The AERC’s main aims are to: “Generate and disseminate research based evidence to inform and influence policy and practice” and “to develop the capacity of people and organisations to address alcohol issues.”
Both worthy aims and the AERC has, during the last five years, concentrated on family interventions, community action programmes and screening plus brief interventions for alcohol misuse. They are a repository of a vast library of reports and research into the effects of alcohol that both government and industry readily draw upon.
The Coalition’s response to this sterling work? Cut its funding and turn it into a charitable trust – and we know how well charities do during hard times – especially if their not the cuddly / furry types. Good call Mssrs Clegg and Cameron; at least they’ll be able to use dogma and prejudice to determine their alcohol harm reduction policy without the inconvenience of a publicly funded body calling them to account. After all the AERC will just be another bleeding heart charity soon!
This as they do significant U-turns on combating below cost sales of alcohol by the off-trade (most notably the big supermarkets) which are widely accepted to be a major factor in alcohol abuse (from the health lobby to the police); at the same time the government has allowed back-door powers to ban such innocuous promotions such as pub loyalty cards. Could it be that the pub industry doesn’t contribute as much to party coffers as the supermarkets?
Talk about schizophrenic … this as we are all about to suffer an increase in VAT to 20% in the New Year. The supermarkets will undoubtedly swallow up the VAT increase and continue their irresponsible “deep discounting” whilst pubs won’t be in a position to do the same and their prices will inevitably have to rise. I would contend that this will drive more consumers from the safe and supervised environments of pubs into unregulated homes and street corners and the ensuing increase in anti-social behaviour will still be blamed on pubs!

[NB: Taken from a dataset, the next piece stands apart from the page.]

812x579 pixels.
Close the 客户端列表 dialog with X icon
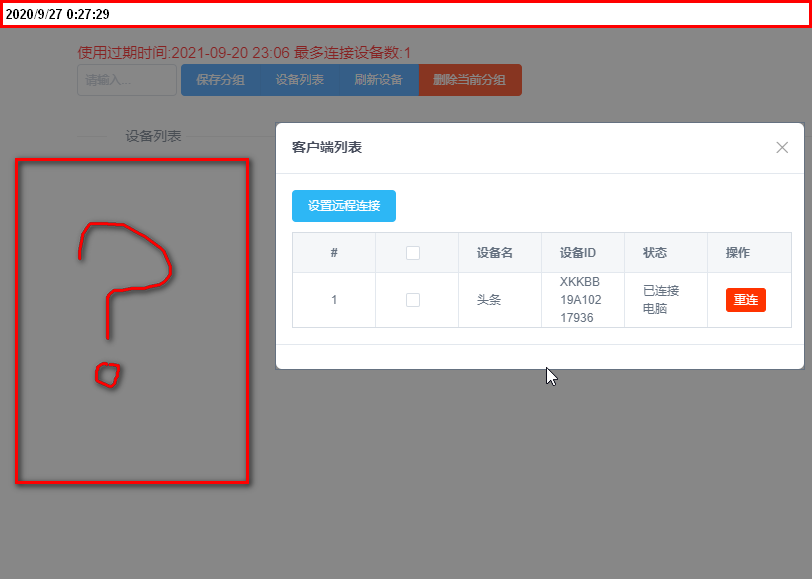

Then there is the SIA – set up to regulate the security industry (including door-supervisors or “bouncers” as they are so charmingly referred to at times) when the industry was unable to “self-regulate” and was rife with thugs and criminals. The SIA has had two main duties: “The compulsory licensing of individuals undertaking certain designated activities” and “To manage the voluntary Approved Contractor Scheme”
These duties have been admirably fulfilled by the SIA since its inception in following the enactment of the Private Security Industry Act 2001. Is this wholly necessary public body to be applauded and receive continued public funding – no of course it’s not! No, the industry is to return to “self-regulation” after the Olympics in 2012 (we’ll need a credible vetting service for the industry for this international event) – shame we didn’t get the World Cup, then it might have survived until 2018! 
I could go on about the Coalitionistas much vaunted review and reform of the licensing regime, their U-turn on live music provision in pubs, the disproportionate burden their pension reforms will have on small businesses such as independent pubs … but I probably lost you way back.
If I didn’t lose you then think on about what sort of society you want to live in, because one without pubs in all their myriad incarnations will be much the poorer for their absence.
Anyway – Bah! Humbug! And All That To You All!